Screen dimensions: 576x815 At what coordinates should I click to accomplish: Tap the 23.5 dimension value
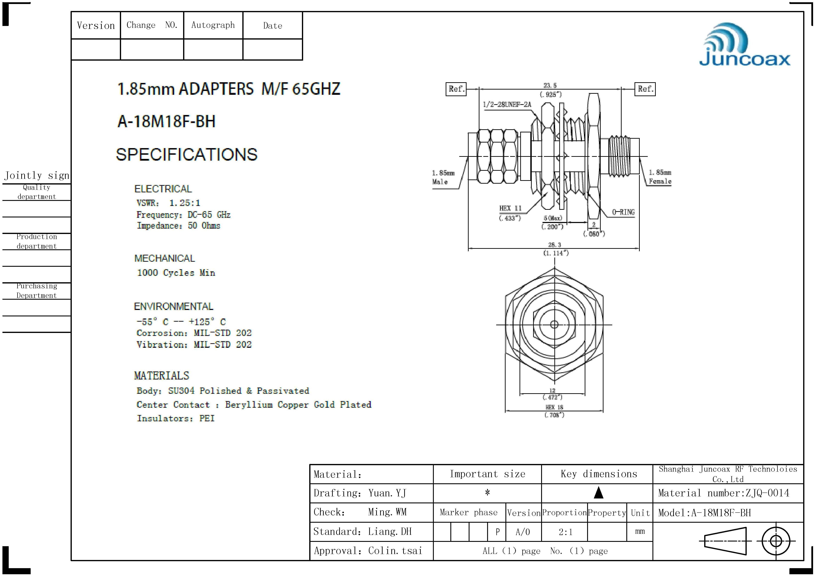coord(550,86)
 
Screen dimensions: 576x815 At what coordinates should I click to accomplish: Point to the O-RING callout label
coord(623,212)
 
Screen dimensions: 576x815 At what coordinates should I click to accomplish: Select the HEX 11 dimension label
coord(510,208)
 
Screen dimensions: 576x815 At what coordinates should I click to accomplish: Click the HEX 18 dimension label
coord(554,407)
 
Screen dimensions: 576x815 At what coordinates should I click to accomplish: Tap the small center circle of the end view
coord(554,324)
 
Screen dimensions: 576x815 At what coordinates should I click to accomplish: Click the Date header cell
coord(273,26)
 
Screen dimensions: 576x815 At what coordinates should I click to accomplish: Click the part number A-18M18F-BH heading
coord(167,121)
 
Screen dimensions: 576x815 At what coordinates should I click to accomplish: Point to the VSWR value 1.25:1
——
OBJECTIVE ::
Copy out every row above word for word, but leave out the picture.

COMPLETE ANSWER ::
Screen dimensions: 576x815 At what coordinates should I click to accomplish: Tap the 23.5 dimension value
coord(550,86)
 
Screen dimensions: 576x815 At what coordinates should I click to accomplish: Point to the O-RING callout label
coord(623,212)
 
Screen dimensions: 576x815 At what coordinates should I click to accomplish: Select the HEX 11 dimension label
coord(510,208)
 
Screen dimensions: 576x815 At what coordinates should I click to accomplish: Click the HEX 18 dimension label
coord(554,407)
 
Screen dimensions: 576x815 At what coordinates should I click to accomplish: Tap the small center circle of the end view
coord(554,324)
 
Screen dimensions: 576x815 At what coordinates should I click to accomplish: Click the Date header cell
coord(273,26)
 
Screen dimensions: 576x815 At what coordinates should I click to accomplish: Click the part number A-18M18F-BH heading
coord(167,121)
 
Screen dimensions: 576x815 At what coordinates should I click to accomplish: Point to the VSWR value 1.25:1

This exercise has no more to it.